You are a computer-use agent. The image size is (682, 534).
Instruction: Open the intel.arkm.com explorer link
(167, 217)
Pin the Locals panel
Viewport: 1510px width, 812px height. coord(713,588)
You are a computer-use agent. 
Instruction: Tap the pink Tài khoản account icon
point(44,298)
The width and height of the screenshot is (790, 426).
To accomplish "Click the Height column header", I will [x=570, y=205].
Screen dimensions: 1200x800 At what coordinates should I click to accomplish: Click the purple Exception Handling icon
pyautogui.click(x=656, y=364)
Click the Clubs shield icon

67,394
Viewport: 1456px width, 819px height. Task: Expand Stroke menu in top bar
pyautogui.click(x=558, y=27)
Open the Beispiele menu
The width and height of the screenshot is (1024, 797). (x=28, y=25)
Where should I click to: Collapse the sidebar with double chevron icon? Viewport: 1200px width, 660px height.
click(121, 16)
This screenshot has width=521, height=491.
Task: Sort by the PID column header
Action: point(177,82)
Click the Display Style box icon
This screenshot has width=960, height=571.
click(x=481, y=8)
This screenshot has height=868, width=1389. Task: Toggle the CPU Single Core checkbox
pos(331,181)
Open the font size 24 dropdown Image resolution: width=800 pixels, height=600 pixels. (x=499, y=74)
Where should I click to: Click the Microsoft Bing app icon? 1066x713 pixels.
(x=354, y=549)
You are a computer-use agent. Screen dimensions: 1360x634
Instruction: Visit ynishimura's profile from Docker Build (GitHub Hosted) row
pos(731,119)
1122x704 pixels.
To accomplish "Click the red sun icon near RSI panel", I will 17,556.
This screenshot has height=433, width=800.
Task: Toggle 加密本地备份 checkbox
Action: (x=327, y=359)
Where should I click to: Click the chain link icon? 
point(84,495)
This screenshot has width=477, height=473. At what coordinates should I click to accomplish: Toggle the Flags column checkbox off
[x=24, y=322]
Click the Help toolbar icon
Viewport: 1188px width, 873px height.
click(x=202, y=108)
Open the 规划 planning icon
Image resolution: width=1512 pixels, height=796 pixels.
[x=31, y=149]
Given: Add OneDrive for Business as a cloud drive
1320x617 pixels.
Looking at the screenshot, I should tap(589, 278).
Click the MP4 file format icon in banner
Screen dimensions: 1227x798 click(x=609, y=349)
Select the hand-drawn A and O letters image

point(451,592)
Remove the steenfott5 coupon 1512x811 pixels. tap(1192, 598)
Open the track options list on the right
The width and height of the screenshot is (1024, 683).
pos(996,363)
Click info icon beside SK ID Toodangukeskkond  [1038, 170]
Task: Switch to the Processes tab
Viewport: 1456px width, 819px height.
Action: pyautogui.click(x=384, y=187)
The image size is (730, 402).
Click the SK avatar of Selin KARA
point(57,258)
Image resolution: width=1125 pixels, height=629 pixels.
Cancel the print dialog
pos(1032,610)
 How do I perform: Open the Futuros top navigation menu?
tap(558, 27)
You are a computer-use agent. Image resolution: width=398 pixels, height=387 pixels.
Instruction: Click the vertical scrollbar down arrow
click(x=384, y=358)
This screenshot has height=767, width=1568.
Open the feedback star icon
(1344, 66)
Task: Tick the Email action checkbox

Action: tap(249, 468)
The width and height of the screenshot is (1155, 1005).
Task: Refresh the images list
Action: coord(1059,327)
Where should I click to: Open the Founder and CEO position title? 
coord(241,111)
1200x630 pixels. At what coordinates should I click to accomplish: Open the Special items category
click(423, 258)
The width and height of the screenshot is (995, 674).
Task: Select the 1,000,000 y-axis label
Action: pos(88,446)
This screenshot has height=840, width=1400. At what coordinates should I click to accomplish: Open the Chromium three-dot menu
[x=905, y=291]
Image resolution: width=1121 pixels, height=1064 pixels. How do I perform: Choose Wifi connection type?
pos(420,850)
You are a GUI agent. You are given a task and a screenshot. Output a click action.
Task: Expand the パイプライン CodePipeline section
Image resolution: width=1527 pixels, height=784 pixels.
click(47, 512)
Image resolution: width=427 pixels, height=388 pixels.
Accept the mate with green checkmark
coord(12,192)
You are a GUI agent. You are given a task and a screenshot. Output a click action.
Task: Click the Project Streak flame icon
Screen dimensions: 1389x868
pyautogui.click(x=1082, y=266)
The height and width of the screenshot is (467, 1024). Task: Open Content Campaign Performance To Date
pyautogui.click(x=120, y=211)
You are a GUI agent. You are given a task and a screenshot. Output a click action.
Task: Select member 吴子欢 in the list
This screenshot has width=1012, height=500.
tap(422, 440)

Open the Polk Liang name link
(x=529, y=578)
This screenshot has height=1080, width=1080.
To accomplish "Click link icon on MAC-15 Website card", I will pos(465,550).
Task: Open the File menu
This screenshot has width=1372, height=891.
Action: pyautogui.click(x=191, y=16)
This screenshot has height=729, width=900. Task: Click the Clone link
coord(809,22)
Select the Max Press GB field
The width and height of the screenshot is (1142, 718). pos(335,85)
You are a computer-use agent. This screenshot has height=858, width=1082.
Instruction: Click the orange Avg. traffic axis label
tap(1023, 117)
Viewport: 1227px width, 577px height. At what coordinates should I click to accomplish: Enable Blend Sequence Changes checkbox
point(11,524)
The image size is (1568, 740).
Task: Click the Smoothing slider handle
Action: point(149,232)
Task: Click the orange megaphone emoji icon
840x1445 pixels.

▶ [Task description]:
Reproduce the records from their first line through the line that contains "point(84,495)", including that line.

▶ [Task answer]:
You are a computer-use agent. The image size is (682, 534).
Instruction: Open the intel.arkm.com explorer link
(167, 217)
Pin the Locals panel
Viewport: 1510px width, 812px height. coord(713,588)
You are a computer-use agent. 
Instruction: Tap the pink Tài khoản account icon
point(44,298)
The width and height of the screenshot is (790, 426).
To accomplish "Click the Height column header", I will [x=570, y=205].
Screen dimensions: 1200x800 At what coordinates should I click to accomplish: Click the purple Exception Handling icon
pyautogui.click(x=656, y=364)
Click the Clubs shield icon

67,394
Viewport: 1456px width, 819px height. Task: Expand Stroke menu in top bar
pyautogui.click(x=558, y=27)
Open the Beispiele menu
The width and height of the screenshot is (1024, 797). (x=28, y=25)
Where should I click to: Collapse the sidebar with double chevron icon? Viewport: 1200px width, 660px height.
click(121, 16)
This screenshot has width=521, height=491.
Task: Sort by the PID column header
Action: point(177,82)
Click the Display Style box icon
This screenshot has width=960, height=571.
click(x=481, y=8)
This screenshot has height=868, width=1389. Task: Toggle the CPU Single Core checkbox
pos(331,181)
Open the font size 24 dropdown Image resolution: width=800 pixels, height=600 pixels. (x=499, y=74)
Where should I click to: Click the Microsoft Bing app icon? 1066x713 pixels.
(x=354, y=549)
You are a computer-use agent. Screen dimensions: 1360x634
Instruction: Visit ynishimura's profile from Docker Build (GitHub Hosted) row
pos(731,119)
1122x704 pixels.
To accomplish "Click the red sun icon near RSI panel", I will 17,556.
This screenshot has height=433, width=800.
Task: Toggle 加密本地备份 checkbox
Action: (x=327, y=359)
Where should I click to: Click the chain link icon? 
point(84,495)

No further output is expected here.